Local elected leaders have been funneling hundreds of millions of public dollars to privately operated stadiums for decades. It just so happens that this time, the unfunded remainder of one routine Cavs request is the same annual value that the November charter amendment seeks for PB, so it presents a tidy side-by-side case study.

In the Cavs’ case, the $14 million actually may create a hole in the budget and will be used to fund escalators at a facility that generates massive profits for its billionaire operator. In the case of the PB charter amendment, the $14 million will fund an array of community projects and programs that residents across town nominate and discuss and vote on together.

Only in one of the above scenarios have elected leaders preached in anguished tones about shrinking pies and balanced budgets and the impairment of essential city services, while allies bear witness to council’s “extensive research” on “the best and highest use of taxpayer dollars.”

It should be perfectly obvious, given this dynamic, that when guys like Kris Harsh rave about the 2% allocated to PB being spent “outside the guardrails” of city council, many voters take it as an insult. What have these supposed guardrails done for us lately?

For them, if the charter amendment passes, the sliver of the budget set aside for PB will, at last, be spent inside the guardrails of a true democratic process, led by residents who believe that public dollars ought to be for the public.

***

It should be noted, finally, that there were last-minute attempts at compromise. Rebecca Maurer frantically tried to broker talks between PB Cle and council leadership with the goal of reducing the annual allocation to a more palatable $5 million. Those talks collapsed, in spite of what Maurer referred to as everyone’s good intentions.

When PB Cle issued a statement in the aftermath, using a line about “streets over stadiums,” Kris Harsh pounced on it in comments to the local media.

“If this is actually about stadium costs, then let's address that directly and together, he said. “There is no need to fight labor, City Council, the mayor and the people of Cleveland on this."

But there is a need to fight. Lest Harsh forget, the public very recently attempted to address stadium costs directly and together, when more than 20,000 of them signed their names to a petition seeking a referendum on the Q Deal. Council responded by rejecting those petitions and working backchannels to circumvent voters entirely and ensure the deal’s passage.
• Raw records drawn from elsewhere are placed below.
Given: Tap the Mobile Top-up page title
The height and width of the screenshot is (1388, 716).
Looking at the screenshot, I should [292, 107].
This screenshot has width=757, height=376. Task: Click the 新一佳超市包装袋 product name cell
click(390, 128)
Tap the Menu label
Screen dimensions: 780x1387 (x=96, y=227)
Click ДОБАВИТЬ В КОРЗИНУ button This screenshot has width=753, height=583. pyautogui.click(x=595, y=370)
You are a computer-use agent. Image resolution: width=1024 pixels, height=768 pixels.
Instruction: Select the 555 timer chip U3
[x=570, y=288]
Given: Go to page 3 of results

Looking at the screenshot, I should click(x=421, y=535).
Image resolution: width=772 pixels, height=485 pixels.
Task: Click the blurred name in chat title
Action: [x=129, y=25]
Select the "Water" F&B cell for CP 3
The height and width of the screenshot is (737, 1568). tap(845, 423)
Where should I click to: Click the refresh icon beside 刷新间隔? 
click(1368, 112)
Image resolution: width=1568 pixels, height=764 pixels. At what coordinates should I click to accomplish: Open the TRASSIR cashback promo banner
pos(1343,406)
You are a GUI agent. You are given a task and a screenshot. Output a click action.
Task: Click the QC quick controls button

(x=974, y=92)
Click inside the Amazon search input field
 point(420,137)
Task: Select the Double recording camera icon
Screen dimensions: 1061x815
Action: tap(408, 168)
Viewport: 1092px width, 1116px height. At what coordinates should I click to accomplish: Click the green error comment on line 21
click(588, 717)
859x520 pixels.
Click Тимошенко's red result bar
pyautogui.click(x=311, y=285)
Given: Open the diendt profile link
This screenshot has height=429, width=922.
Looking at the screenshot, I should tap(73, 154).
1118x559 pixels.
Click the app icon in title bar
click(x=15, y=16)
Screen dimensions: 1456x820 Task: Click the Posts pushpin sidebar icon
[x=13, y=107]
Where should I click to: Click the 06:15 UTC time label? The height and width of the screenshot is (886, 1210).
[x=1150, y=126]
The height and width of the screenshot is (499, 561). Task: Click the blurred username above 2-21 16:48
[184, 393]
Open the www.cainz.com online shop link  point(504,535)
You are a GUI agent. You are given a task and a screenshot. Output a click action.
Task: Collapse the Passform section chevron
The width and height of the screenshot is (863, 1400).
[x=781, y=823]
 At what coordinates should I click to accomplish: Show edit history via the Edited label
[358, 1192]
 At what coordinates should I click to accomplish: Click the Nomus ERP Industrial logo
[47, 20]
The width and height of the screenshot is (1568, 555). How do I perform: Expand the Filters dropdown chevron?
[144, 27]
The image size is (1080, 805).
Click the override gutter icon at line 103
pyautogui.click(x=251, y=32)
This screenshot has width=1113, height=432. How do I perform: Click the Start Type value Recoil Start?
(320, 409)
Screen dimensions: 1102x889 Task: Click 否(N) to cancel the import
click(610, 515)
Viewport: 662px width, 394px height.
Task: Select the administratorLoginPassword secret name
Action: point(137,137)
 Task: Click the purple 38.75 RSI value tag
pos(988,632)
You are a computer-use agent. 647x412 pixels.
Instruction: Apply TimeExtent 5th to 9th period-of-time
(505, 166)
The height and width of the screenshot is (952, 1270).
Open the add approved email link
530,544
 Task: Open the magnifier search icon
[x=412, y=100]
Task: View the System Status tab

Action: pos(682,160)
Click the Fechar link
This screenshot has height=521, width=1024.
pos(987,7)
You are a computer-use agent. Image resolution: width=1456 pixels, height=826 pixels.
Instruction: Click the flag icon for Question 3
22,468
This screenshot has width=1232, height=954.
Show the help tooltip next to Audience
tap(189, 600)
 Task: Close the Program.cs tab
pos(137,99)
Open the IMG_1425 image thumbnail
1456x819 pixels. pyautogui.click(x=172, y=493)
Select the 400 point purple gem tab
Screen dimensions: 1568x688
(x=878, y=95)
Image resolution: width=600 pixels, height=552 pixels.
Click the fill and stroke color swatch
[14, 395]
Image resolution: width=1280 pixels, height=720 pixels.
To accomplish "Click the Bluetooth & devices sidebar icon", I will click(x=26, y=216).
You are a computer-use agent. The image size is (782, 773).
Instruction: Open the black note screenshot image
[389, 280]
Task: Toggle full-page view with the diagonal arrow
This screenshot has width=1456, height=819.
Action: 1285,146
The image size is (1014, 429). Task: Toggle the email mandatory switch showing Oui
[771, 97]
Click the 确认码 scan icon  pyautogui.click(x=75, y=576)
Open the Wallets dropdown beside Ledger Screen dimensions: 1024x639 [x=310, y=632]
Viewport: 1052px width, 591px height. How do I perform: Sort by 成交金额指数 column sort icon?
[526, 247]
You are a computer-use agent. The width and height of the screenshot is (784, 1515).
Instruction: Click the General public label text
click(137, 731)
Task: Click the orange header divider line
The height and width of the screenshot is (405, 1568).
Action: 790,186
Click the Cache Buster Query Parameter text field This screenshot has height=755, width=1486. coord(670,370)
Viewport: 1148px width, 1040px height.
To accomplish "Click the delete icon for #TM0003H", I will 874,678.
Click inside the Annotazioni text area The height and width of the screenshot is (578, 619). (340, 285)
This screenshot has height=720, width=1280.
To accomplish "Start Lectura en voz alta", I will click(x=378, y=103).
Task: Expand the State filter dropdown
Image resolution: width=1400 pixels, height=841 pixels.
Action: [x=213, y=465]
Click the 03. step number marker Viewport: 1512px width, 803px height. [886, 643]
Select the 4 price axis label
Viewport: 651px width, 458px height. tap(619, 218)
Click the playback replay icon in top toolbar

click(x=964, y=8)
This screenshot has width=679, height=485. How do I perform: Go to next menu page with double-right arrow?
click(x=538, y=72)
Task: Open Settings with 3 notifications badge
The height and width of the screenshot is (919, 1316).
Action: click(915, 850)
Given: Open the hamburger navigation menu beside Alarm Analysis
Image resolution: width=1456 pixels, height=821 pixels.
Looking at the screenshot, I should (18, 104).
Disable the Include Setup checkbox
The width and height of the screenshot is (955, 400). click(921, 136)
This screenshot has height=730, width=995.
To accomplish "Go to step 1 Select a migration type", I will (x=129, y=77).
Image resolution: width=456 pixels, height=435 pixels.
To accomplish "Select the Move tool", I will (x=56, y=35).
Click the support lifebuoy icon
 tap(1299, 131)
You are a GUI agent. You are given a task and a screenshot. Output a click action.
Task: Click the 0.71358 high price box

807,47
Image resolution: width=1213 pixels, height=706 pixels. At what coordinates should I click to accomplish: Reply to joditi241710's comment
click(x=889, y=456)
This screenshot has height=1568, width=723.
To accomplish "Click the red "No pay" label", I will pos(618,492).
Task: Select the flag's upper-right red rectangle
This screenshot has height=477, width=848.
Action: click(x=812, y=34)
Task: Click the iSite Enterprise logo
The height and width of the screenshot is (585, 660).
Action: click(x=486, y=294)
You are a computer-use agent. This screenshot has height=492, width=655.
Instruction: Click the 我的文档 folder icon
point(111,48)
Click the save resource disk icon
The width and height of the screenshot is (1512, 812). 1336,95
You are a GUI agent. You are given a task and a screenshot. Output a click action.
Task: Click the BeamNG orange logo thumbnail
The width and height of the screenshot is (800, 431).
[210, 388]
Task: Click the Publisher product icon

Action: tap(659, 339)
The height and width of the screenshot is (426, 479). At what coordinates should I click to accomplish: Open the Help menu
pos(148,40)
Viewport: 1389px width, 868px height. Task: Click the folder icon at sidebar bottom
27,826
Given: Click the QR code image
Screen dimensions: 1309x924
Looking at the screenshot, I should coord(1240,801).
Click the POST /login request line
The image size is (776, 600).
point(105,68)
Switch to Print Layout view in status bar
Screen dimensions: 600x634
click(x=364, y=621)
That’s just one example, but it’s illustrative. Many residents are fed up with being sidelined and sabotaged by their own elected leaders. Many others have been sidelined and sabotaged for so long that they’ve given up altogether, reduced to apathy and despair. It is those people — and in Cleveland, they are everywhere — whom PB seeks to welcome back into the fold.

“People know what they need and what they want, and if you give them the tools, they will make good decisions,” said a former Nashville city council member, when the Tennessee City expanded its PB program earlier this year.

If only Cleveland leaders thought so.

Ren Borba (he/him) is pursuing a graduate degree in the natural sciences in Cleveland after a brief career in corporate advertising on the West Coast. He lives with his partner and two dogs in Ward 11, but you’re more likely to find him reading or snoozing on a riverbank in the Cleveland Metroparks. He is not on social media, by the grace of God.